With rising speculation that the BoE will increase interest rates to 0.25 per cent or 0.5 per cent by the end of the year, this could add a further squeeze on living standards when households are already contending with higher inflation and soaring energy prices.

A 0.4 percentage point increase in rates to 0.5 per cent "is likely to have a modest impact on most borrowers who are on variable rates" said Mr Gardener.

"For example, on the average mortgage, an interest rate increase of 0.4 per cent would raise monthly payments by £28 to £625 (or around £335 extra per year), though a rise of bank rate to 1 per cent would see typical payments go up by a more substantial £64 to £660 (more than £760 per year approximately)."

Existing homeowners will be partly insulated because the share of outstanding mortgages on variable interest rates has fallen to a record low of around 20 per cent, down from a peak of 70 per cent in 2001, Nationwide said.

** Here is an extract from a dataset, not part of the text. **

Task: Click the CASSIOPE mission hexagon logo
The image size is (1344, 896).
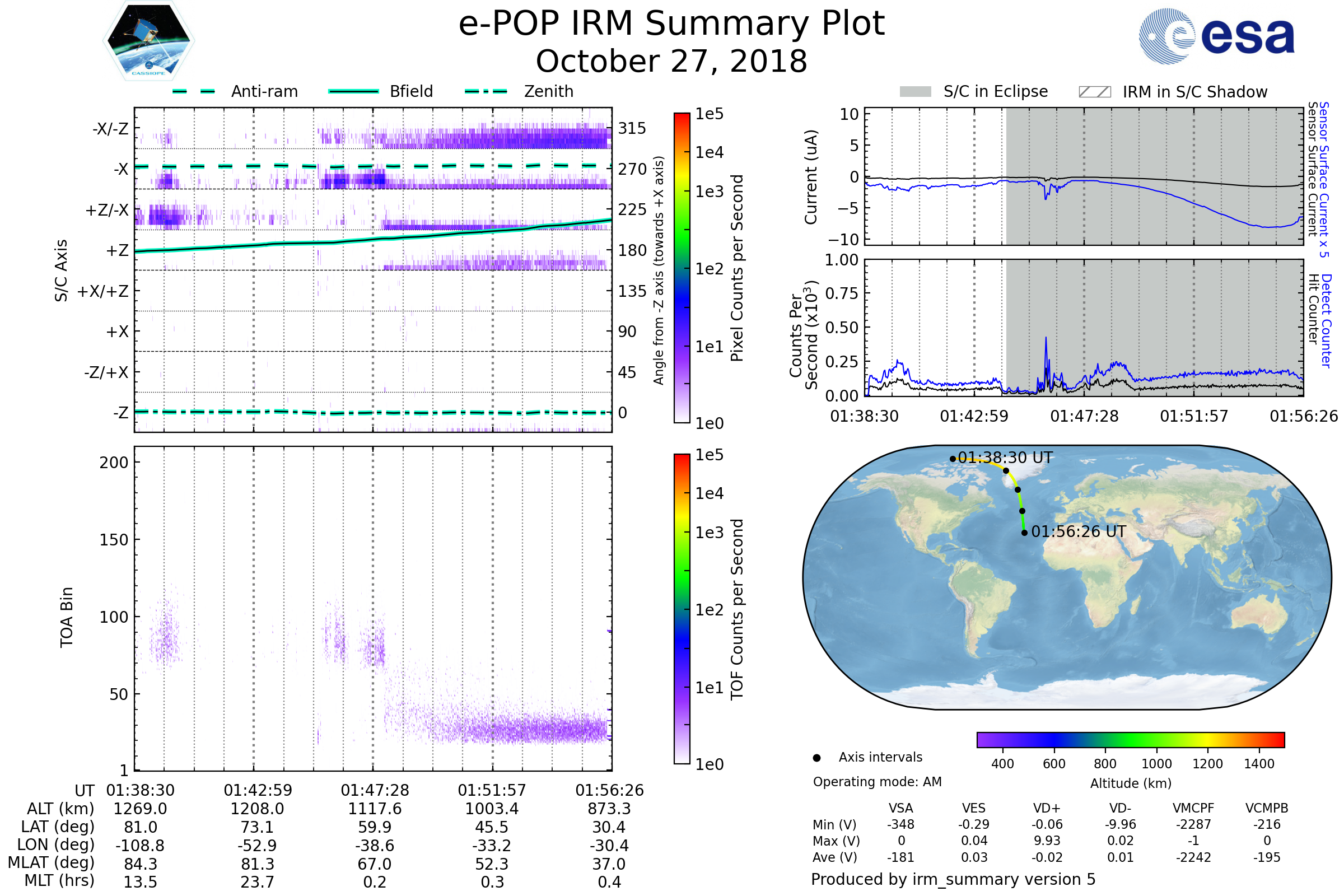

However, a small proportion of households already have a relatively high debt service burden, with about 10 per cent of homeowners spending more than 30 per cent of their gross income on their mortgage each month, according to 2019 data from the English Housing Survey.

"For those households, some of whom will be on variable rates, any rate rise will be a struggle, especially given the broader increase in the cost of living, even though the impact on the wider economy and most households is likely to be modest," Mr Gardener said.